** start Extract **
A flexible part feeder can be a system
used to feed (or load) parts into a manufacturing
process. The best kind of intelligent flexible feeder system includes a feeder,
a vision system to locate the part for the next process, and a robot. This
type of system can overcome the high cost of traditional parts feeding by
loading a wide variety of parts in varying sizes, shapes and orientations,
and singulate them onto a conveyor for example. The advantages of a flexible
part feeder is that you can present many different parts into an assembly
process through the same part feeding mechanism and let the vision system
determine what parts to pick and how to pick them.
Flexible Part Feeding Robotic System
A good automatic flexible part feeding system will eliminate the task
of part orientation/positioning for automated pickup. Parts feeders:
Can be automatic feeders such as bulk, vibration, brush, carpet,
bowl, or step feeders.
Allow for multiple part shapes to be fed.
Eliminate jamming due to fixturing and tooling designed to
crowd the part.
Allow for more tolerance for parts that have a wide tolerance
band. (Traditionally it is difficult to fixture parts that vary from part
Support efficient singulation where parts that are not singulated
sufficiently can be recirculated.
FANUC Robotics uses iRVision®
for part location. iRVision® is Integrated
Robot Vision which is the integration of a camera interface built into the
robot controller. One or more cameras can be attached to the robot, or they
can be in a remote location. In traditional processes, if you want the robot
to manipulate every workpiece in the same way, you need to place every workpiece
at exactly the same position. iRVision®
is a visual sensor system designed to eliminate such restrictions. iRVision® measures the position of each workpiece
by using cameras, and it adjusts the robot motion so that the robot can manipulate
the workpiece in the same way as programmed even if the position of the workpiece
is different from the workpiece position set when the robot program was taught.
All of the application-specific tools developed to simplify the use of the
camera as a guidance, identification, or inspection tool are integrated with
Can handle multiple parts at one time.
Reduces floor space.
Makes part changeovers a breeze.
Can identify parts in multiple orientations.
Can identify parts in 2D or 3D.
** end Extract **
** start Supplied information **
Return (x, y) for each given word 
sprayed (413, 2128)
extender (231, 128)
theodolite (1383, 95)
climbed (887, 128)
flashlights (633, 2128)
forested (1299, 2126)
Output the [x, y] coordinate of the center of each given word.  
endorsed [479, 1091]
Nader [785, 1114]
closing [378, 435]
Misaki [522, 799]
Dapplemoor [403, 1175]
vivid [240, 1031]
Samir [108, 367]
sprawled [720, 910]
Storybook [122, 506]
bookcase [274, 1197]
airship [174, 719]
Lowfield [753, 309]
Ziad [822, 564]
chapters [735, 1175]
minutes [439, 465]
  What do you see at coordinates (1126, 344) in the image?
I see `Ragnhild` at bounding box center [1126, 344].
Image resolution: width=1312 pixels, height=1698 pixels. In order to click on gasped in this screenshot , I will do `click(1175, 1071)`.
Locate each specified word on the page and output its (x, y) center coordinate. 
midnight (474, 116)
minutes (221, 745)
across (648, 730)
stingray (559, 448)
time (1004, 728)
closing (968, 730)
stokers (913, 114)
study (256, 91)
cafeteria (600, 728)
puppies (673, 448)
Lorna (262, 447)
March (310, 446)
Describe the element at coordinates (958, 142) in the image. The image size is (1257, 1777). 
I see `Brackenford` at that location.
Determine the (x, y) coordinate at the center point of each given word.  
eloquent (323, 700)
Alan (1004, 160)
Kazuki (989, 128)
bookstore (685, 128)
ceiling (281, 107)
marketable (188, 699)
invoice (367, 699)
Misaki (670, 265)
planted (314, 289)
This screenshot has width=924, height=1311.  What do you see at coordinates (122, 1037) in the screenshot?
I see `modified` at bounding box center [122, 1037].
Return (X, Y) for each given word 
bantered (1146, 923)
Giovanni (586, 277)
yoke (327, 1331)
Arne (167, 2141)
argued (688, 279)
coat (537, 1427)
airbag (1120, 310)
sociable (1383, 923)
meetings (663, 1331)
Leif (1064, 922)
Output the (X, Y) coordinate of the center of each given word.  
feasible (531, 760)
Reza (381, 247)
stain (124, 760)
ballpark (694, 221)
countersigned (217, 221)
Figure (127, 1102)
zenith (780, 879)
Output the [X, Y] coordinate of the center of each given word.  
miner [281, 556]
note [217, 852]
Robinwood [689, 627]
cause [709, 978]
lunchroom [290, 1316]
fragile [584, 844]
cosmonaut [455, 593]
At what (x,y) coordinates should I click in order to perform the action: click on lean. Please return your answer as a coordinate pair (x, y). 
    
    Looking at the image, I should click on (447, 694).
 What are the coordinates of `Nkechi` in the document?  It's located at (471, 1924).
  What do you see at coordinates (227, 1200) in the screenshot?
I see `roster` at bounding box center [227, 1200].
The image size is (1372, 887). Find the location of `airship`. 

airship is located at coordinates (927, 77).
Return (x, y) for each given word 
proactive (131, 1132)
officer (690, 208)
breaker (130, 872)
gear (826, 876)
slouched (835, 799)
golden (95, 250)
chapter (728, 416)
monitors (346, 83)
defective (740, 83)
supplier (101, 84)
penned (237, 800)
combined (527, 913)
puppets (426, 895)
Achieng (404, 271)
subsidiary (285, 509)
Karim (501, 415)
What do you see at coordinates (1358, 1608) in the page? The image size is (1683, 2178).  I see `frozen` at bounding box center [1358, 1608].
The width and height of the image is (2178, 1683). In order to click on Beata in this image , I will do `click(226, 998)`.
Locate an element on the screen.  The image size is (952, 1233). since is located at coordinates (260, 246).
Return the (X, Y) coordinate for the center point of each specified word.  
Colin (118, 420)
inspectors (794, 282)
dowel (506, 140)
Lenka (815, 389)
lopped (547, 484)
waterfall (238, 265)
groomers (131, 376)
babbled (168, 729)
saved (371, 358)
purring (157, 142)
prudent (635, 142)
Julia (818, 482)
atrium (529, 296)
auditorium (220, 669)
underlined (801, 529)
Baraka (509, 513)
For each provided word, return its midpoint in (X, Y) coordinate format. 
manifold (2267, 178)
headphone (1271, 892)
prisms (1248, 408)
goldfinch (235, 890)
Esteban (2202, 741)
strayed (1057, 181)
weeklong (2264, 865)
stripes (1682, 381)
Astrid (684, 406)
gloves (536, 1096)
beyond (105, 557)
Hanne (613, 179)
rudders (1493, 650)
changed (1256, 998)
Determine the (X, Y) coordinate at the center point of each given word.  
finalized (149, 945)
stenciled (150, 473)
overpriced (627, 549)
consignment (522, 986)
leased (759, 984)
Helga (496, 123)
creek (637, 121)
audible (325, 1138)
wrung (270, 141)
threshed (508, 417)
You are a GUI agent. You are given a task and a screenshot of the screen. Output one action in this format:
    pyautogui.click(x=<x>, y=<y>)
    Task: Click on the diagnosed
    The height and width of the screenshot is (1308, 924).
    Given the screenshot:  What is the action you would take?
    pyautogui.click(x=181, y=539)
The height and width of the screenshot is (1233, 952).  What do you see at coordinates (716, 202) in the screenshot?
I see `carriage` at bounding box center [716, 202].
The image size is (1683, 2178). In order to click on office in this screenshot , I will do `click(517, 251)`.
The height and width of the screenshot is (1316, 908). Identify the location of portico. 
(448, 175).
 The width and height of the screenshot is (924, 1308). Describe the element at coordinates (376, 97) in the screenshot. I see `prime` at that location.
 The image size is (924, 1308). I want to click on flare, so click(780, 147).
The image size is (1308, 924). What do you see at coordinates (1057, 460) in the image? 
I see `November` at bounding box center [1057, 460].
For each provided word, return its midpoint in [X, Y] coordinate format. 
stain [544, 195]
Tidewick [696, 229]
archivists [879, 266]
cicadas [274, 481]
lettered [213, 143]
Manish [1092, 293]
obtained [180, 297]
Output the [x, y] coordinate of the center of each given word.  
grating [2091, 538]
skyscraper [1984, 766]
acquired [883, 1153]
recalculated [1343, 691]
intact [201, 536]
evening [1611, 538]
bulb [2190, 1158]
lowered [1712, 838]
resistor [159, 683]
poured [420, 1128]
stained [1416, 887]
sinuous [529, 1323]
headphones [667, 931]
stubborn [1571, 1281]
** end Supplied information **
## Short problem 1
Please answer these questions about the passage on flexible part feeders:
(a) What three components does the best kind of intelligent flexible feeder system include?
(b) What does FANUC Robotics use for part location?
(c) Where is the camera interface of iRVision® built in?
## Short problem 2
Continue the passage on flexible part feeders from its last line.

## Final result 1
(a) A feeder, a vision system to locate the part for the next process, and a robot.
(b) iRVision®.
(c) Into the robot controller.

## Final result 2
Can error proof the parts as they enter assembly, as well
as the assembly itself.
Can increase throughput.
Reduces or eliminates fixturing costs.
iRVision® is also capable of
tracking and identifying parts as they are moving down a conveyed line. This
is extremely useful in a Flexible Part Feeding operation. Flex Part Feeding
is not possible without an adaptive picking process that can locate parts
as they are being presented to the assembly process. You also need an efficient
method to change the pick location if necessary. Vision Guidance with a camera
is the primary tool used to locate and adapt pick position for FANUC robots
based on randomly located parts feeding into an assembly process. Without
a tool like iRVision®, flex-feeding
is essentially impossible.
The primary criteria for a camera based flex feeding solution to work
is to have the ability to take a group of parts and singulate them so that
the camera or vision system can identify each part individually, locate the
part, and than send a location to a robot so the robot can pick them individually
off a conveyer, table, or from a bin (structured or mixed).
Robots are critical to an efficient and effective part feeding process
as well because now that the parts can be presented easily in many different
positions and orientations, you need the flexibility of a robot system to
be able to pick the parts. The robot advances parts picked in correct orientation
through to assembly. By having multiple parts be presented to a process through
the same part feeding mechanism, you can save on expensive floor space. You
can also save on a vastly reduced need for fixed, dedicated tooling, and your
assembly area is less cluttered enabling you to maintain the process easily
and add additional processes to the same workcell if necessary.
Flexible Part Feeding Application Examples
Loading Machine Tools as part of Unattended Operations
An M-10iA robot can be used to load
randomly placed parts into a machine tool. Parts are later removed after they
are machined and placed on an outbound conveyor in preparation for assembly.
Loading Randomly Placed Parts from a Belt Conveyor
In another application, an LR Mate 200iC
robot equipped with iRVision® is used
to find randomly placed cylindrical parts to be placed into a machine tool.
Using iRVision® to Machine Random
The parts are then machined precisely as they are prepared for assembly.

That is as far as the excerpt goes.